__Aim of the task__
Nothing but the lines from the one containing "Open vendor Post" through the end of the data should be output, each reproduced exactly.

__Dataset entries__
BEGIN

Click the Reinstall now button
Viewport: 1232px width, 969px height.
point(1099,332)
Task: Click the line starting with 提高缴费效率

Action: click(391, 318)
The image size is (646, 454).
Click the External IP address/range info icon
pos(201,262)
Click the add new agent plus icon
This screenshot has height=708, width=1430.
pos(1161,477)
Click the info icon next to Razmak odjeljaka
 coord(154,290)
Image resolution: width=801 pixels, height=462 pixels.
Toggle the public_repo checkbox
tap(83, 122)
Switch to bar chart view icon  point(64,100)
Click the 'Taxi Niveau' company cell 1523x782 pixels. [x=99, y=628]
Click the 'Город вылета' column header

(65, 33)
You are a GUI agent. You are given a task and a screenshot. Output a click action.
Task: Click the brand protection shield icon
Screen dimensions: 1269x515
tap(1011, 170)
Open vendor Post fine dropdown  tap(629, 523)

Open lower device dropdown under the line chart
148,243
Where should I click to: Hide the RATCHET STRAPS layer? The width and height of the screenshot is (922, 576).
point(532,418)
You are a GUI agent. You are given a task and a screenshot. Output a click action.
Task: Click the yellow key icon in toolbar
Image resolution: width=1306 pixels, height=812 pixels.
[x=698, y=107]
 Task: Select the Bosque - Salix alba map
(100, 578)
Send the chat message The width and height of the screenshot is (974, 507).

END

__Result__
Open vendor Post fine dropdown  tap(629, 523)

Open lower device dropdown under the line chart
148,243
Where should I click to: Hide the RATCHET STRAPS layer? The width and height of the screenshot is (922, 576).
point(532,418)
You are a GUI agent. You are given a task and a screenshot. Output a click action.
Task: Click the yellow key icon in toolbar
Image resolution: width=1306 pixels, height=812 pixels.
[x=698, y=107]
 Task: Select the Bosque - Salix alba map
(100, 578)
Send the chat message The width and height of the screenshot is (974, 507).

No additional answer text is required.